Costa Fierro wrote:Soldati Senza Confini wrote:
Well, I am probably a lot more old fashioned than other people in that particular regard, but to be fair, I've found out that the appropriate way to show sexual interest is however the girl feels comfortable expressing herself about sex.
Some women like for you to be direct and go "hey, I know this may sound crazy, but you wanna fuck?" and some women take like for you to be more reserved and wait for them to be ready, meaning that if you talk like you would to the former girl they might plain out reject your advances from that point on and gently drop you. My best advice for anyone would be: do not generalize a woman, try go gauge how she likes to be treated, and express yourself accordingly. If a woman likes for people to be blunt to them, be blunt, if they like for you to be polite but also be subtle in your sexual desire, be subtle in your sexual desire.
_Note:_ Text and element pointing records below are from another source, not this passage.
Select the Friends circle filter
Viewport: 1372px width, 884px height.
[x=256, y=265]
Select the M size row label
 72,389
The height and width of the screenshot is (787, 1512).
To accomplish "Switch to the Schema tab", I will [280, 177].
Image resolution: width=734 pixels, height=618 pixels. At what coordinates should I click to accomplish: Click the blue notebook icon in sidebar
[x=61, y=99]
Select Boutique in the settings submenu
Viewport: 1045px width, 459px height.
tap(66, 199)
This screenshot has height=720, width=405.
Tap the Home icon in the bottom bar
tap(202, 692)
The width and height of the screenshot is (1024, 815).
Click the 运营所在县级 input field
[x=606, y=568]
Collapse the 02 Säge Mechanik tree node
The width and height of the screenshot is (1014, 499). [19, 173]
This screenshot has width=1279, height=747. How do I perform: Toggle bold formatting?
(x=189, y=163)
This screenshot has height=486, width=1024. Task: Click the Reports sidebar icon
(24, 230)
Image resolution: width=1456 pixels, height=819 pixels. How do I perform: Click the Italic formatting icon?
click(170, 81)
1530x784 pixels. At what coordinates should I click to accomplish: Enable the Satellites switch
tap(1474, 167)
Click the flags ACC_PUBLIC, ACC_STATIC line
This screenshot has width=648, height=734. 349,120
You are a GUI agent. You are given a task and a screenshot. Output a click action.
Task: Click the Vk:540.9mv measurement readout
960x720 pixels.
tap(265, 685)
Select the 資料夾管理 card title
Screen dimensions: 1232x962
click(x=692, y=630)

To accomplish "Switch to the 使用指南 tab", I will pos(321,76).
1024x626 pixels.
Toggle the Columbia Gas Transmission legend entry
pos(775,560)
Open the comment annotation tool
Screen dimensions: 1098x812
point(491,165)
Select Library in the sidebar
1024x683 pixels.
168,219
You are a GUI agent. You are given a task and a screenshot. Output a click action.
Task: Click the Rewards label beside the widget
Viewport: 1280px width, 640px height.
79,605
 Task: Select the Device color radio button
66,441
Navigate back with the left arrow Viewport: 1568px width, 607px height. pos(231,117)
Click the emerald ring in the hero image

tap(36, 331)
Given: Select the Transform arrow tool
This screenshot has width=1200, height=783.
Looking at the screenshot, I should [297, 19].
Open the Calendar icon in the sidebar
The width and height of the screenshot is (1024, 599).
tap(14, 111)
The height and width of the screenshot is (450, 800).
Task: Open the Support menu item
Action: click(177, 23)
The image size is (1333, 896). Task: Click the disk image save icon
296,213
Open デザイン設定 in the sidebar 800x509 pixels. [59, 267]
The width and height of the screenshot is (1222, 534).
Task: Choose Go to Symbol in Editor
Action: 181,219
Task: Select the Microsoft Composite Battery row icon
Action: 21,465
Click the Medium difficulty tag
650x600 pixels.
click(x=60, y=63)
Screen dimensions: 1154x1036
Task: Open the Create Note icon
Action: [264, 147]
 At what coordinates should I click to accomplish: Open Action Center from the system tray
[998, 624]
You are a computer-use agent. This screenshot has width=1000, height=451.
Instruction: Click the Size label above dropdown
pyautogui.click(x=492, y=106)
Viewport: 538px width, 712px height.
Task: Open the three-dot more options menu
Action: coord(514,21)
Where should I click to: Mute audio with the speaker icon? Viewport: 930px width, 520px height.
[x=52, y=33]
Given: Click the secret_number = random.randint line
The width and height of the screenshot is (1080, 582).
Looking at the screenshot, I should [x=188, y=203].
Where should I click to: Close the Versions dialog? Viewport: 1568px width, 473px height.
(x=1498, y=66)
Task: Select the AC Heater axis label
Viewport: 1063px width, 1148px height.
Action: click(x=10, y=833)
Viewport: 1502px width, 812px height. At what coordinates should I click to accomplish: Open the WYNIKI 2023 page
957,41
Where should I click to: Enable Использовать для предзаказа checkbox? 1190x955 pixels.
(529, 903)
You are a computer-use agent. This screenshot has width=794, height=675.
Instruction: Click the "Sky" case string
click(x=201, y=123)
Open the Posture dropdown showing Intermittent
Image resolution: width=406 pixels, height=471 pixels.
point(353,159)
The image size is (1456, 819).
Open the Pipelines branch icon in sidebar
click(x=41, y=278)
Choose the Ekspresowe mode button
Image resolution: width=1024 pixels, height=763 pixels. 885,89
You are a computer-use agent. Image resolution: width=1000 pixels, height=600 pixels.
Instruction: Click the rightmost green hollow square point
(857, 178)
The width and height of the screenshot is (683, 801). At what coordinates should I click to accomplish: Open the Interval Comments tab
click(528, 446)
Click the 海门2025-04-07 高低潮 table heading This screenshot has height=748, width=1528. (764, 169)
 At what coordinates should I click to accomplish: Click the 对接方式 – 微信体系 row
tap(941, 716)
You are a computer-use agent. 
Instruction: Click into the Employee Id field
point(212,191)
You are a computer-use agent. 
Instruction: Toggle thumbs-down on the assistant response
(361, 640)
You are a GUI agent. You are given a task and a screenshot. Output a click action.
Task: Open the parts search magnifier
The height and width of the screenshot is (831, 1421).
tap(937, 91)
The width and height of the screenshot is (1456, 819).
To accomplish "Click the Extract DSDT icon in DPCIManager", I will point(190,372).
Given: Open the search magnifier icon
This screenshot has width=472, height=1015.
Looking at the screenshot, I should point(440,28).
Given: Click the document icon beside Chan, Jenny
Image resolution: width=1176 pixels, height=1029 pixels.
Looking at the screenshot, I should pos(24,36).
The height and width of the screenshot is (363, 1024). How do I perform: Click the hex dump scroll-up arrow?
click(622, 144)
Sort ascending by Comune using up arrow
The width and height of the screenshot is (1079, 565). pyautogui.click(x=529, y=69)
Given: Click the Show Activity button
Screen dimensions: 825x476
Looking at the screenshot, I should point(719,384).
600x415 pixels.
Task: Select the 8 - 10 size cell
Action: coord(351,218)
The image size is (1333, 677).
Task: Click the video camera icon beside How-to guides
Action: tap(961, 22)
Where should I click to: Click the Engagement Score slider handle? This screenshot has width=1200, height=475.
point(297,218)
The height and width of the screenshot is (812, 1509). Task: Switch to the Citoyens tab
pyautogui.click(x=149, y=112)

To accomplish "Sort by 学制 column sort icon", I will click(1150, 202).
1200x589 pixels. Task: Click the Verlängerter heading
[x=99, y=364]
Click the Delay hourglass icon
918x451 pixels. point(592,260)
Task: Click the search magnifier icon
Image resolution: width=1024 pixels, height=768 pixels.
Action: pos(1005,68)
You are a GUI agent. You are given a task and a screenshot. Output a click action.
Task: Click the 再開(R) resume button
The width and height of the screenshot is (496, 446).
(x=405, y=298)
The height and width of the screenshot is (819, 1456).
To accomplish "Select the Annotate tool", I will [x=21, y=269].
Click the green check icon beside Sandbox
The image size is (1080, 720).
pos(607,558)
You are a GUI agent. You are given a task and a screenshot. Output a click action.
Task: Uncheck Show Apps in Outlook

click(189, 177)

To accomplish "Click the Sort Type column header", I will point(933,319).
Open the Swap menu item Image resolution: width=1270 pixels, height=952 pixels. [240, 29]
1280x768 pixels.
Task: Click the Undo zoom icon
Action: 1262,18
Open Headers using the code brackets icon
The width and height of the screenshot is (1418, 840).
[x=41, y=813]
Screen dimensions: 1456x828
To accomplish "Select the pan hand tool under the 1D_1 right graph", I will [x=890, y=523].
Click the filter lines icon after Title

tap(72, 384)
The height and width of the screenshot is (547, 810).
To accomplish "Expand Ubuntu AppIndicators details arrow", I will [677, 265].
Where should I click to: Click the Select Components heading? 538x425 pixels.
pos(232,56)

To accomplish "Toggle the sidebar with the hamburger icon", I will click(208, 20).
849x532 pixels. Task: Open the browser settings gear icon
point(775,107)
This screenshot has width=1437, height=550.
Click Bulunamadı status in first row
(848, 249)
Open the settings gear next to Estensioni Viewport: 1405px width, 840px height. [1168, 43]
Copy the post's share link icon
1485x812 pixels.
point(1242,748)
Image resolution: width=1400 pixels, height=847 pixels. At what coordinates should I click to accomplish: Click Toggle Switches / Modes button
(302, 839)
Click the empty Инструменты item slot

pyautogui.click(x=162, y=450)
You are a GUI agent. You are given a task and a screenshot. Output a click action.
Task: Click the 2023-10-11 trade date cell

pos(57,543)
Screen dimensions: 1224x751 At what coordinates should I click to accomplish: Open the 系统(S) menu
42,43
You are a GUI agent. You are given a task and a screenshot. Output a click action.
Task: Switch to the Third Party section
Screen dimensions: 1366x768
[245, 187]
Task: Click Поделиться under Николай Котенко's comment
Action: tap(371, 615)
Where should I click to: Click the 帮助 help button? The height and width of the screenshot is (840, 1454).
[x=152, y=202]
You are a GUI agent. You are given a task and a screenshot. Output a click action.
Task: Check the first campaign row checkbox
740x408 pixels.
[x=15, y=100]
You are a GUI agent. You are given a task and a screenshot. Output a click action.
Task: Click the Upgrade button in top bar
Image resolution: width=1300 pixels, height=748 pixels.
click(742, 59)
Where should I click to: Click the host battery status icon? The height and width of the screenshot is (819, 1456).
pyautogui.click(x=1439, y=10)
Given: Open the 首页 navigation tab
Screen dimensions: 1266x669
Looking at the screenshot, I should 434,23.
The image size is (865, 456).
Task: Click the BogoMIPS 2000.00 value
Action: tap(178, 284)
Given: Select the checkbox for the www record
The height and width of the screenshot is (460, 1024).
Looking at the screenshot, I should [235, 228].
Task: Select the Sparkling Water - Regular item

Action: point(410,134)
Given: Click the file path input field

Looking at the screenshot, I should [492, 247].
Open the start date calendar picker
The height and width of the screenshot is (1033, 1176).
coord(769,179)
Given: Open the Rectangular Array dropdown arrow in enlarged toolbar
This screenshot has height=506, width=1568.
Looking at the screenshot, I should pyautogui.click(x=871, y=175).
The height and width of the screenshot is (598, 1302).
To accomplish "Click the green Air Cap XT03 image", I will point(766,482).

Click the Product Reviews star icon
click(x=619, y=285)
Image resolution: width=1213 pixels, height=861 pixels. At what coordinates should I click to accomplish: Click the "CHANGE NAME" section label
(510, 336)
Tailoring your approach makes people feel like they matter and they will be more receptive to whatever it is you have to say. Also, if a woman rejects you and says no, move on. Don't whine, don't act insulted. Just move on. Rejection is normal.
There is no single approach to it. Women are people, so they all have their own tastes when it comes to men approaching them. In particular, everyone loves to be listened to, and listening is important when either looking out to have sex, or just looking out to make friends or pursuing a woman for a relationship. Being a good listener will get you farther than trying to play a game.
And relationship "advice" is related to feminism how?
What is feminism but a philosophy on the relationship between men and women?
Naturally, feminism also has ideas on how men should approach women and how sexual interest should be expressed and sexual relationships should be pursued. So it's wholly related.